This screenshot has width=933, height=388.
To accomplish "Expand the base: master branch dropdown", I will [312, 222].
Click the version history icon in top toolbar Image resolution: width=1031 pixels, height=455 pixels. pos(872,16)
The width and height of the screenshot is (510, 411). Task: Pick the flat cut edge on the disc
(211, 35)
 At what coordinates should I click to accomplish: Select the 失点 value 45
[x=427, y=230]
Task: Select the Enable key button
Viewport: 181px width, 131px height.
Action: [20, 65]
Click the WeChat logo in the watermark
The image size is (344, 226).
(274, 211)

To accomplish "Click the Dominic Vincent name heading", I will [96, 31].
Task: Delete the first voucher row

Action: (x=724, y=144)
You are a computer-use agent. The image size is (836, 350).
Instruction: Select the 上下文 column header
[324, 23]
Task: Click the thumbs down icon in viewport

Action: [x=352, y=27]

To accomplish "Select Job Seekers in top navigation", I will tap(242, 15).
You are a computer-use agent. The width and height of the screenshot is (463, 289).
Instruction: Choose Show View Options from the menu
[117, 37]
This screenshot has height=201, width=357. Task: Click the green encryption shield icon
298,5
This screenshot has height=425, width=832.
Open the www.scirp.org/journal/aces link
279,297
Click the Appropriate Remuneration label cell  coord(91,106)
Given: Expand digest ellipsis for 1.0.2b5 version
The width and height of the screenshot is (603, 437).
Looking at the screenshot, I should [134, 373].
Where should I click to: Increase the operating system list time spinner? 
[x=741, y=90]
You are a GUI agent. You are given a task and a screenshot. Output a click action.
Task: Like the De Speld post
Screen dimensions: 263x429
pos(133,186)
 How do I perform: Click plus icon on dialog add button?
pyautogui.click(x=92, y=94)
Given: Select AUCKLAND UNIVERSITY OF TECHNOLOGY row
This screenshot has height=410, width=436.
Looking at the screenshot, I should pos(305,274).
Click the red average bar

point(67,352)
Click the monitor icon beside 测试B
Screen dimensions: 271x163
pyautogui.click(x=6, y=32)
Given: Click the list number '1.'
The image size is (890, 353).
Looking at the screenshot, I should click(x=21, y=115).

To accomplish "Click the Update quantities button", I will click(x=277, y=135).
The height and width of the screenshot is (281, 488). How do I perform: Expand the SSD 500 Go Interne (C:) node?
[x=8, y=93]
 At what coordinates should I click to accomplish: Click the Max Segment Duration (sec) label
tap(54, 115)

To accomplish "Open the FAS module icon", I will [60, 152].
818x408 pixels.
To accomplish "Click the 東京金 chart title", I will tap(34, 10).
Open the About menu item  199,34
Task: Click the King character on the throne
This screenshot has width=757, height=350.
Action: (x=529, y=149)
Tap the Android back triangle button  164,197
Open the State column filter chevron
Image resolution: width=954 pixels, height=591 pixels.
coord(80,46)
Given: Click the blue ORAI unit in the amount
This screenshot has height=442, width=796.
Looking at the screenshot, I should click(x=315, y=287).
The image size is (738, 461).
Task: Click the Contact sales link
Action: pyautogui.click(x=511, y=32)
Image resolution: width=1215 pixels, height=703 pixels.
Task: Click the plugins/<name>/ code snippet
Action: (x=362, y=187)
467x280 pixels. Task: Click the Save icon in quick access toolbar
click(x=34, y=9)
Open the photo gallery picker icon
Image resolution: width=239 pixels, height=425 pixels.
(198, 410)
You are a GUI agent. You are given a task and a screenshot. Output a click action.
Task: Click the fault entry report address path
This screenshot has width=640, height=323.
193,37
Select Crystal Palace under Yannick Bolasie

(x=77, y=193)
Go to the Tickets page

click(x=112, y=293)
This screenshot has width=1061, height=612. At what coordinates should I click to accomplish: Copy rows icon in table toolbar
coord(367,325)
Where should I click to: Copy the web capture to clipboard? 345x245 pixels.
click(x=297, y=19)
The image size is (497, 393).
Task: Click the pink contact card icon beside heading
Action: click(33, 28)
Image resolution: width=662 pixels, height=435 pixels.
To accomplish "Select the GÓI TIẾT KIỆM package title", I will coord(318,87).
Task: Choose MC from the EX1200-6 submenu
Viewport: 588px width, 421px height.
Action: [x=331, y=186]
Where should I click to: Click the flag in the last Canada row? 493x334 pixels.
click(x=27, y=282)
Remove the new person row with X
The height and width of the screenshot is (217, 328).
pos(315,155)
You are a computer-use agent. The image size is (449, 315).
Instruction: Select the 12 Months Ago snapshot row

•••••

Write out each entry again, character for character.

> _Output_
This screenshot has width=933, height=388.
To accomplish "Expand the base: master branch dropdown", I will [312, 222].
Click the version history icon in top toolbar Image resolution: width=1031 pixels, height=455 pixels. pos(872,16)
The width and height of the screenshot is (510, 411). Task: Pick the flat cut edge on the disc
(211, 35)
 At what coordinates should I click to accomplish: Select the 失点 value 45
[x=427, y=230]
Task: Select the Enable key button
Viewport: 181px width, 131px height.
Action: [20, 65]
Click the WeChat logo in the watermark
The image size is (344, 226).
(274, 211)

To accomplish "Click the Dominic Vincent name heading", I will [96, 31].
Task: Delete the first voucher row

Action: (x=724, y=144)
You are a computer-use agent. The image size is (836, 350).
Instruction: Select the 上下文 column header
[324, 23]
Task: Click the thumbs down icon in viewport

Action: [x=352, y=27]

To accomplish "Select Job Seekers in top navigation", I will tap(242, 15).
You are a computer-use agent. The width and height of the screenshot is (463, 289).
Instruction: Choose Show View Options from the menu
[117, 37]
This screenshot has height=201, width=357. Task: Click the green encryption shield icon
298,5
This screenshot has height=425, width=832.
Open the www.scirp.org/journal/aces link
279,297
Click the Appropriate Remuneration label cell  coord(91,106)
Given: Expand digest ellipsis for 1.0.2b5 version
The width and height of the screenshot is (603, 437).
Looking at the screenshot, I should [134, 373].
Where should I click to: Increase the operating system list time spinner? 
[x=741, y=90]
You are a GUI agent. You are given a task and a screenshot. Output a click action.
Task: Like the De Speld post
Screen dimensions: 263x429
pos(133,186)
 How do I perform: Click plus icon on dialog add button?
pyautogui.click(x=92, y=94)
Given: Select AUCKLAND UNIVERSITY OF TECHNOLOGY row
This screenshot has height=410, width=436.
Looking at the screenshot, I should pos(305,274).
Click the red average bar

point(67,352)
Click the monitor icon beside 测试B
Screen dimensions: 271x163
pyautogui.click(x=6, y=32)
Given: Click the list number '1.'
The image size is (890, 353).
Looking at the screenshot, I should click(x=21, y=115).

To accomplish "Click the Update quantities button", I will click(x=277, y=135).
The height and width of the screenshot is (281, 488). How do I perform: Expand the SSD 500 Go Interne (C:) node?
[x=8, y=93]
 At what coordinates should I click to accomplish: Click the Max Segment Duration (sec) label
tap(54, 115)

To accomplish "Open the FAS module icon", I will [60, 152].
818x408 pixels.
To accomplish "Click the 東京金 chart title", I will tap(34, 10).
Open the About menu item  199,34
Task: Click the King character on the throne
This screenshot has width=757, height=350.
Action: (x=529, y=149)
Tap the Android back triangle button  164,197
Open the State column filter chevron
Image resolution: width=954 pixels, height=591 pixels.
coord(80,46)
Given: Click the blue ORAI unit in the amount
This screenshot has height=442, width=796.
Looking at the screenshot, I should click(x=315, y=287).
The image size is (738, 461).
Task: Click the Contact sales link
Action: pyautogui.click(x=511, y=32)
Image resolution: width=1215 pixels, height=703 pixels.
Task: Click the plugins/<name>/ code snippet
Action: (x=362, y=187)
467x280 pixels. Task: Click the Save icon in quick access toolbar
click(x=34, y=9)
Open the photo gallery picker icon
Image resolution: width=239 pixels, height=425 pixels.
(198, 410)
You are a GUI agent. You are given a task and a screenshot. Output a click action.
Task: Click the fault entry report address path
This screenshot has width=640, height=323.
193,37
Select Crystal Palace under Yannick Bolasie

(x=77, y=193)
Go to the Tickets page

click(x=112, y=293)
This screenshot has width=1061, height=612. At what coordinates should I click to accomplish: Copy rows icon in table toolbar
coord(367,325)
Where should I click to: Copy the web capture to clipboard? 345x245 pixels.
click(x=297, y=19)
The image size is (497, 393).
Task: Click the pink contact card icon beside heading
Action: click(33, 28)
Image resolution: width=662 pixels, height=435 pixels.
To accomplish "Select the GÓI TIẾT KIỆM package title", I will coord(318,87).
Task: Choose MC from the EX1200-6 submenu
Viewport: 588px width, 421px height.
Action: [x=331, y=186]
Where should I click to: Click the flag in the last Canada row? 493x334 pixels.
click(x=27, y=282)
Remove the new person row with X
The height and width of the screenshot is (217, 328).
pos(315,155)
You are a computer-use agent. The image size is (449, 315).
Instruction: Select the 12 Months Ago snapshot row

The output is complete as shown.